L’œuvre de Frankétienne est à l’image de son auteur, créateur haïtien complexe et se disant fou, à l’enveloppe blanche mais aux traits noirs et à l’âme insulaire.

Découverte assez tardivement et non encore complètement révélée, car publiée toujours en partie à compte d’auteur, l’œuvre de Frankétienne est de celles qui nous font osciller entre l’admiration et une certaine méfiance malgré tout à devoir nous y plonger complètement. Tout à la fois mêlée de dessins, poésie, récits, dialogues, sortes de mélanges de genres qui noircissent des volumes entiers pouvant rappeler Ben pour ses phrases courtes et sentencieuses et ses dessins à gros traits, elle nous interroge par ses textes où l’on retrouve autant éléments biographiques, pensées philosophiques et littéraires que morceaux de fiction et de poésie.

"Je m’exprime dans un style personnel, original, un moule esthétique flexible, hors de tout modèle pré-fabriqué, pour créer l’insolite et l’inédit. Toute mon œuvre traduit cette volonté d’affirmer mon individualité, la spécificité de mon être et le modelage de mes rêves contre toutes les formes d’aliénations traditionnelles, les contraintes du déterminisme et le diktat du fatum", peut-on lire dans son Anthologie secrète, parue aux Éditions Mémoire d’encrier.

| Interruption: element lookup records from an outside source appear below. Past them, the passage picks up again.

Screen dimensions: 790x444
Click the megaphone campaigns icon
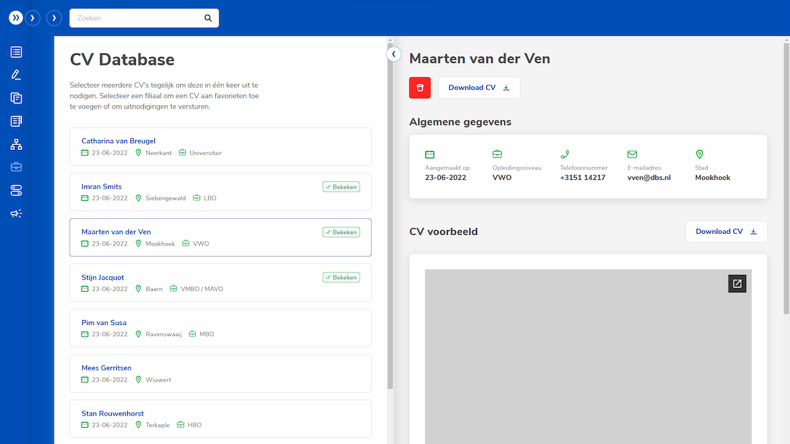pyautogui.click(x=15, y=213)
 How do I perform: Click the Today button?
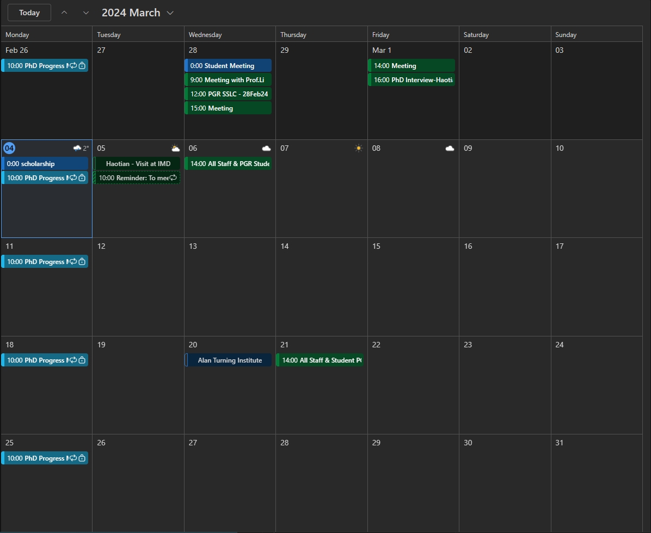[29, 13]
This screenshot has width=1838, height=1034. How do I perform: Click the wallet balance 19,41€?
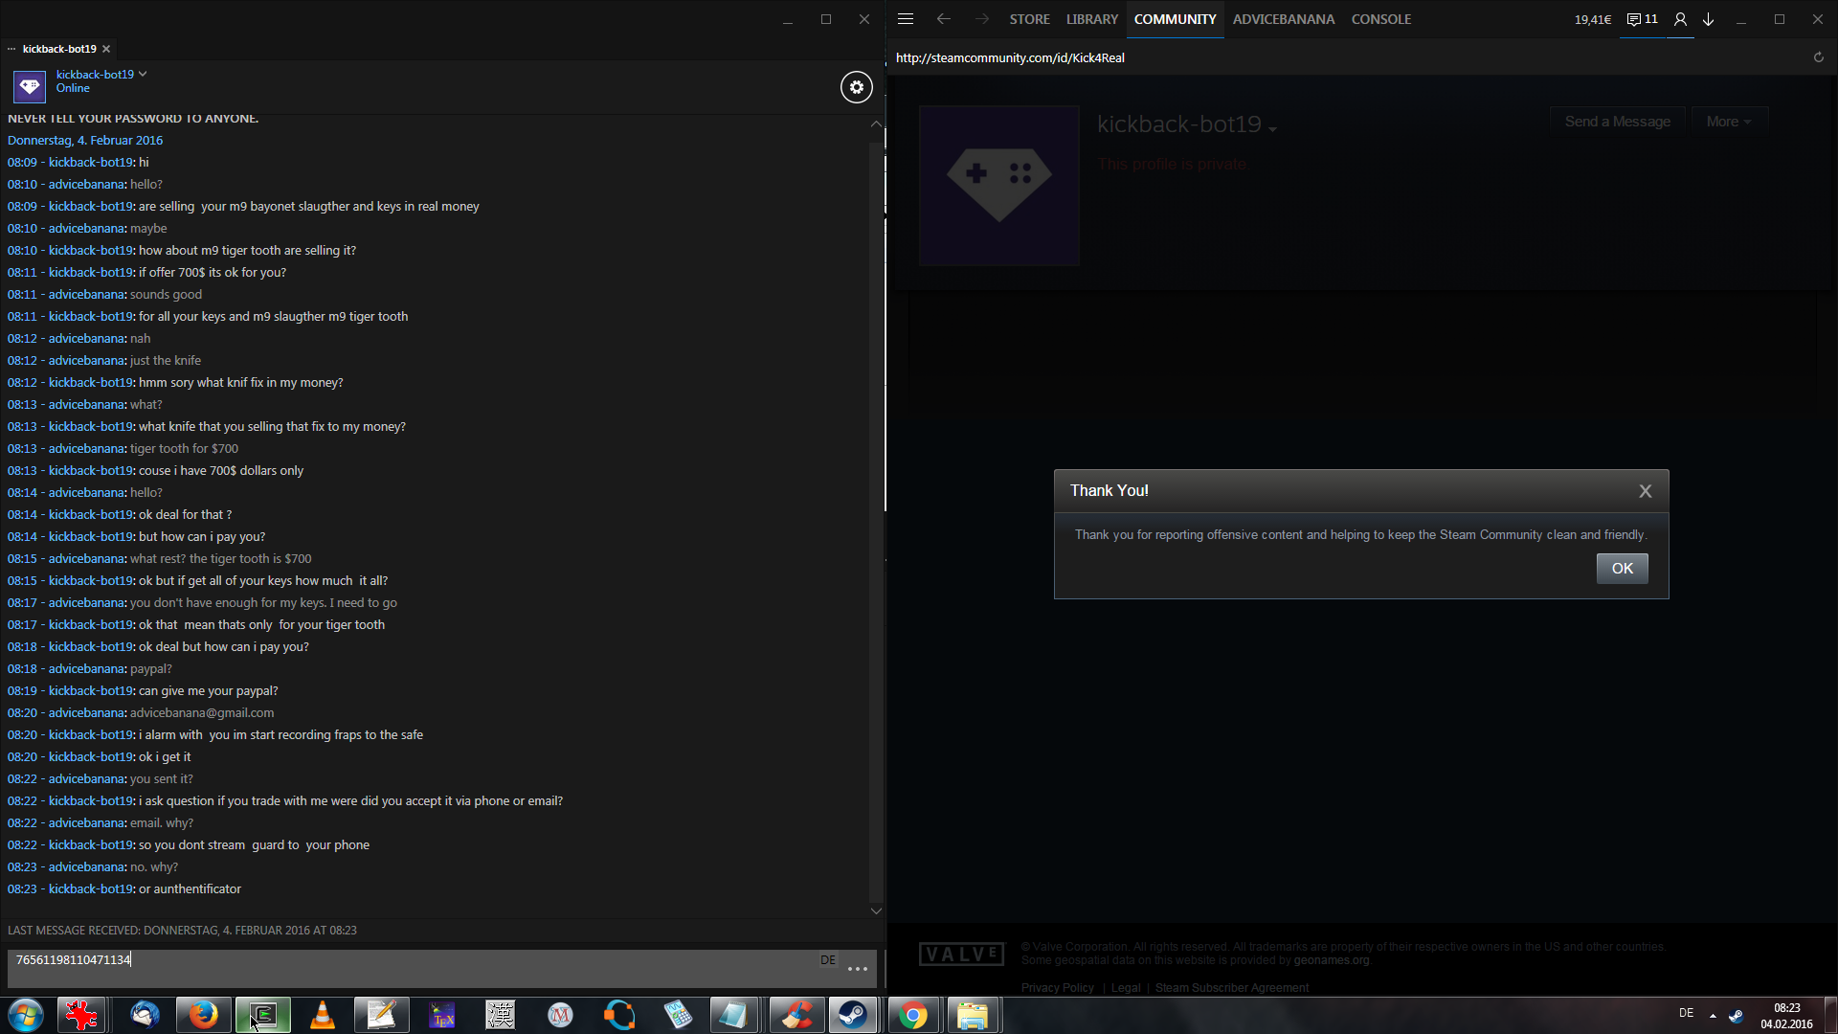[1592, 19]
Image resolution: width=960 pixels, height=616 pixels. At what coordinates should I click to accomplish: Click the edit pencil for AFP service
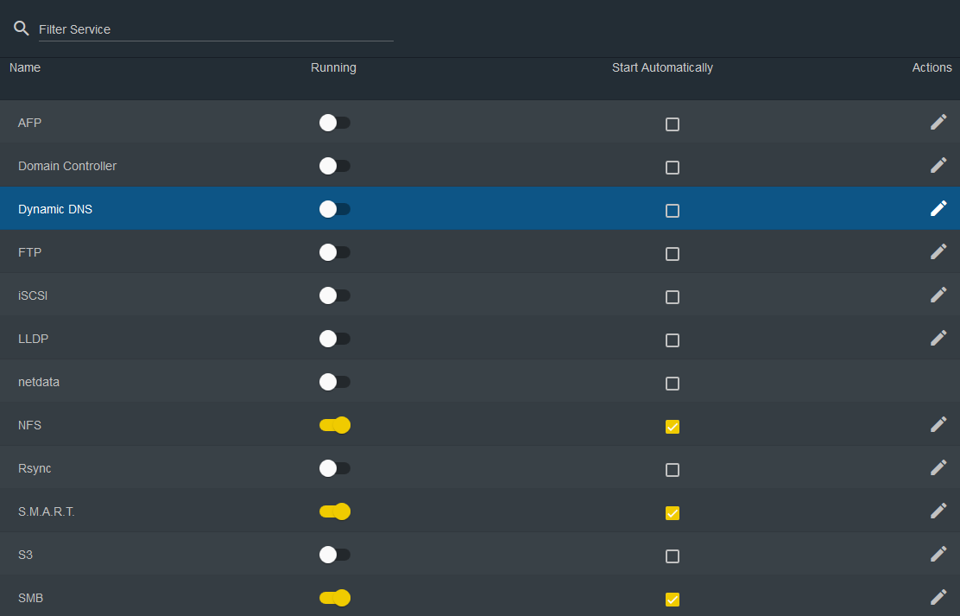click(938, 123)
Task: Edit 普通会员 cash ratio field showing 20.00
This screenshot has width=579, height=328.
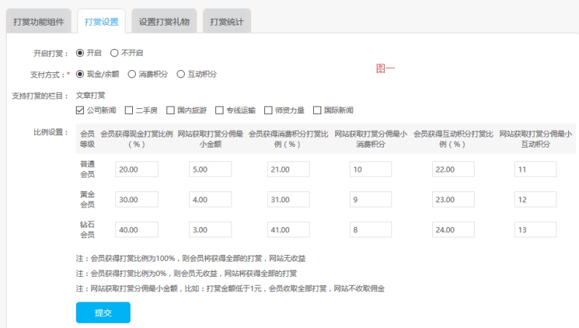Action: click(136, 169)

Frankétienne semble incarner ce mélange de puissance et d’énergie qui ne saurait pourtant masquer une bienveillance paisible et un amour du vivant qu’à la fois son œuvre et sa vie reflètent malgré tout tels des éclats de lumière surgis sur un fond d’univers obscur. Né en 1936 à Ravine-Sèche en Haïti "suite au viol d’une paysanne par un riche homme d’affaires américain", c’est après une entrée en médecine manquée pour cause de retard aux examens que le jeune Frankétienne se consacre à trois années de mécanique, puis à quelques études de diplomatie sous Duvalier. N’en tirant aucun emploi, il crée alors une école secondaire, à son nom, dont il sera pendant deux ans l’unique enseignant et directeur pluridisciplinaire. Se décrivant lui-même comme "l’enfant, le jeune, l’adulte des outrances" ou "génial mégalomane", il compose une œuvre de plus de quarante titres rassemblant poésie, théâtre et fiction romanesque en français et en créole. En 1963, il théorise avec des amis écrivains un processus de création littéraire et artistique sous le nom de Spiralisme. Il l’appliquera dès 1972 dans Ultravocal, œuvre pour lui de "l’affirmation de l’écriture comme un acte d’engagement à la fois esthétique et idéologique". Avec Dézafi, en 1975, Frankétienne écrit là le premier roman créole haïtien, puis il va explorer la voix théâtrale d’où naît entre autres son personnage de Foukifoura, fou génial au travers duquel semble s’exprimer la voix de l’artiste. En 1993 paraît L’Oiseau schizophone, une œuvre "maîtresse" à laquelle Frankétienne consacre huit volumes jusqu’en 1998. Puis H’Éros-chimères en 2003 lui vaut le prix Carbet. En 2004, il reçoit le prix Pablo Neruda pour Miraculeuse, une œuvre biographique dont le 3e volume est actuellement en cours.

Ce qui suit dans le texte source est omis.